GATE Version 3.1 release (April 2006)
1. Major new features
1.1. Support for UIMA
UIMA (http://www.research.ibm.com/UIMA/) is a language processing framework developed by IBM. UIMA and GATE share some functionality but are complementary in most respects. GATE now provides an interoperability layer to allow UIMA applications to include GATE components in their processing and vice-versa. For full information, see chapter 14 of the User Guide.
1.2. New Ontology API
The ontology layer has been rewritten in order to provide an abstraction layer between the model representation and the tools used for input and output of the various representation formats. An implementation that uses Jena 2 (http://jena.sourceforge.net/ontology) for reading and writing OWL and RDF(S) is provided.
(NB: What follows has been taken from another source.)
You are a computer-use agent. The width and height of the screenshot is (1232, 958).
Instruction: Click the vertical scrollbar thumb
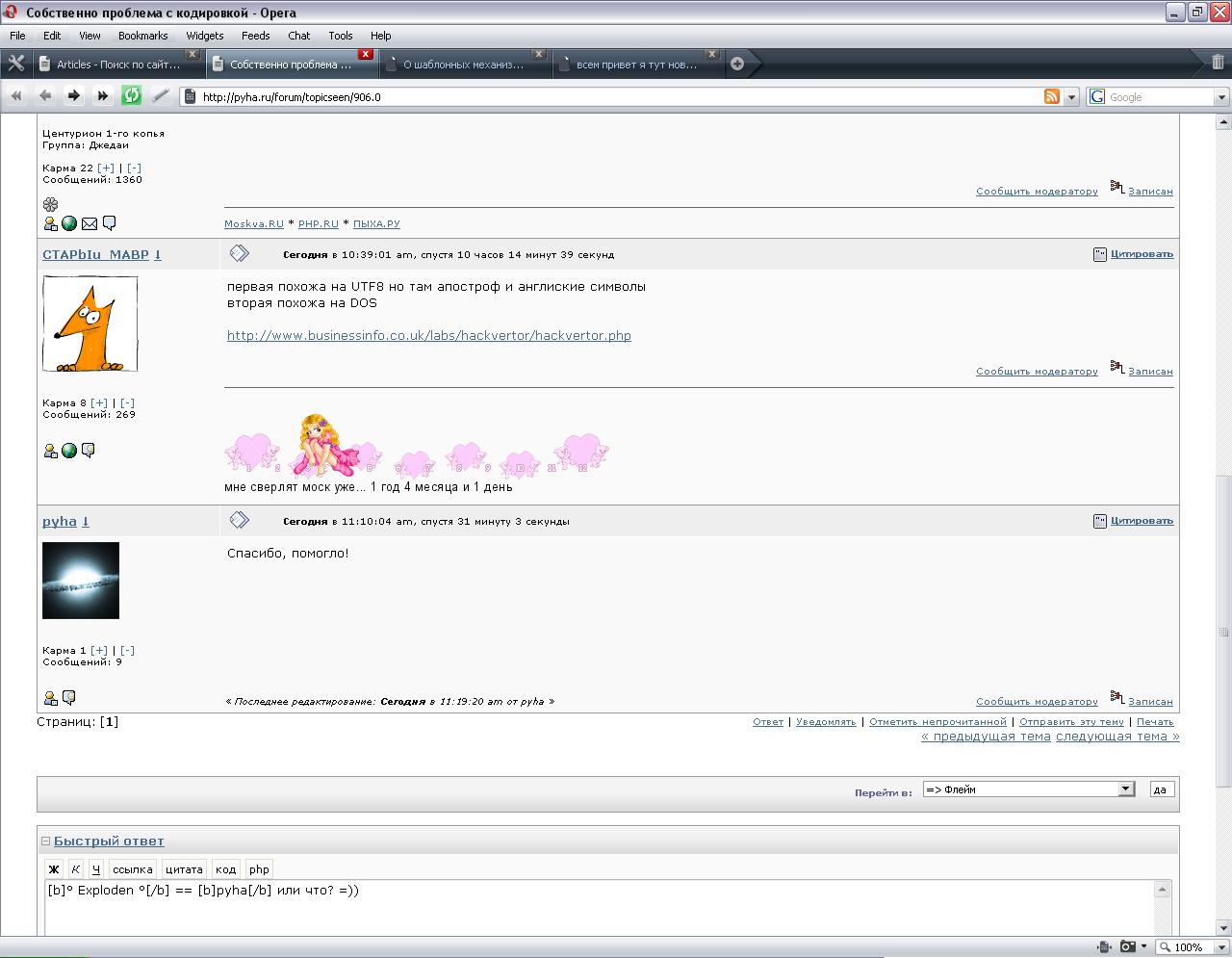pos(1223,631)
1.3. Ontotext Japec Compiler
Japec is a compiler for JAPE grammars developed by Ontotext Lab. It has some limitations compared to the standard JAPE transducer implementation, but can run JAPE grammars up to five times as fast. By default, GATE still uses the stable JAPE implementation, but if you want to experiment with Japec, see section 9.27 of the User Guide.
2. Other new features and improvements
- Addition of a new JAPE matching style "all". This is similar to Brill, but once all rules from a given start point have matched, the matching will continue from the next offset to the current one, rather than from the position in the document where the longest match finishes. More details can be found in Section 7.2.
- Limited support for loading PDF and Microsoft Word document formats. Only the text is extracted from the documents, no formatting information is preserved.
- The Buchart parser has been deprecated and replaced by a new plugin called SUPPLE - the Sheffield University Prolog Parser for Language Engineering. Full details, including information on how to move your application from Buchart to SUPPLE, is in section 9.12.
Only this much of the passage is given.